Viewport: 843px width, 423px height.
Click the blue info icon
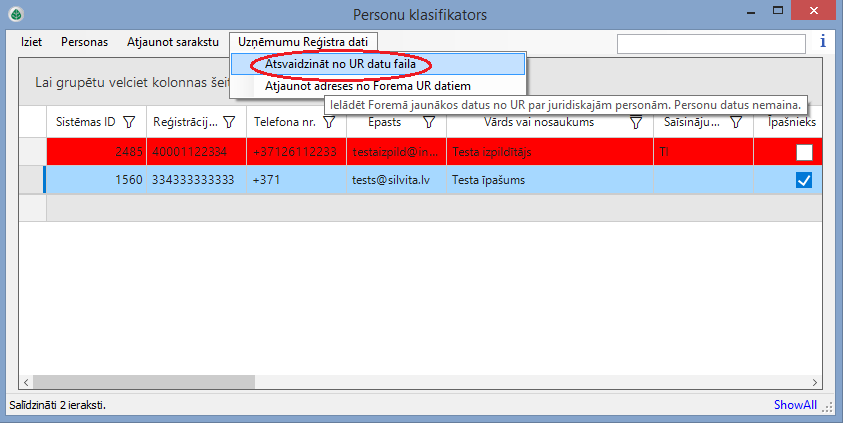[x=823, y=42]
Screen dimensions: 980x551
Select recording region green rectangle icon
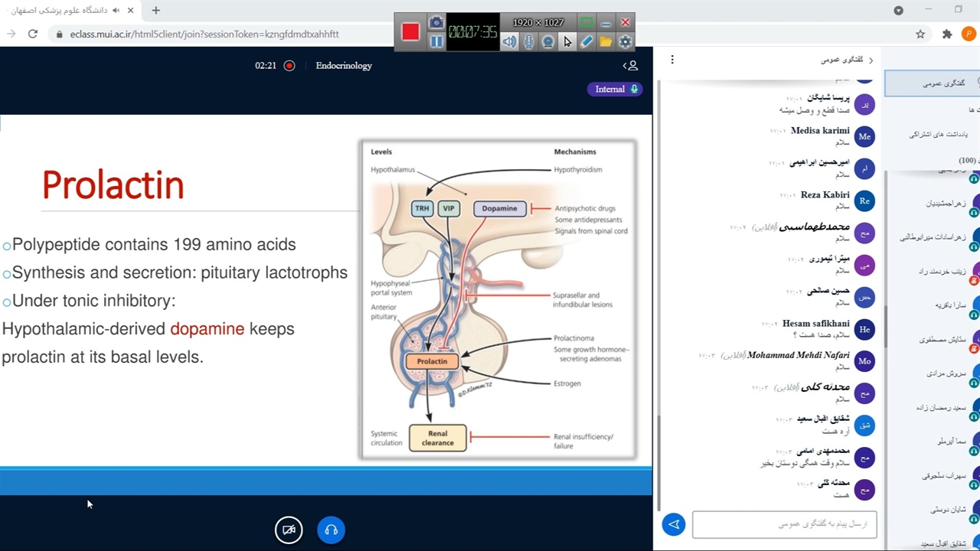pos(586,23)
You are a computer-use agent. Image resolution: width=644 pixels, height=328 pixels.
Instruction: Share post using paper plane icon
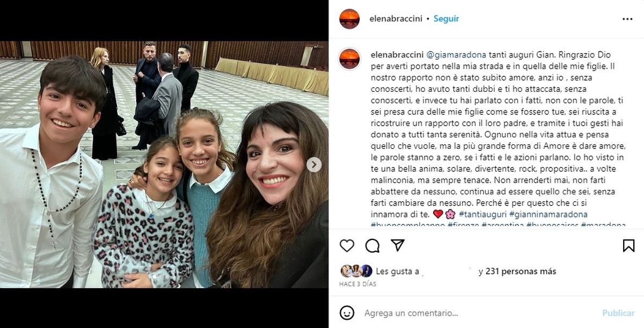click(398, 245)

» **Action item**:
Please retype the listing exactly, leaving out any images.

» **Task output**:
Viewport: 843px width, 423px height.
Click the blue info icon
[x=823, y=42]
Screen dimensions: 980x551
Select recording region green rectangle icon
pos(586,23)
You are a computer-use agent. Image resolution: width=644 pixels, height=328 pixels.
Instruction: Share post using paper plane icon
click(398, 245)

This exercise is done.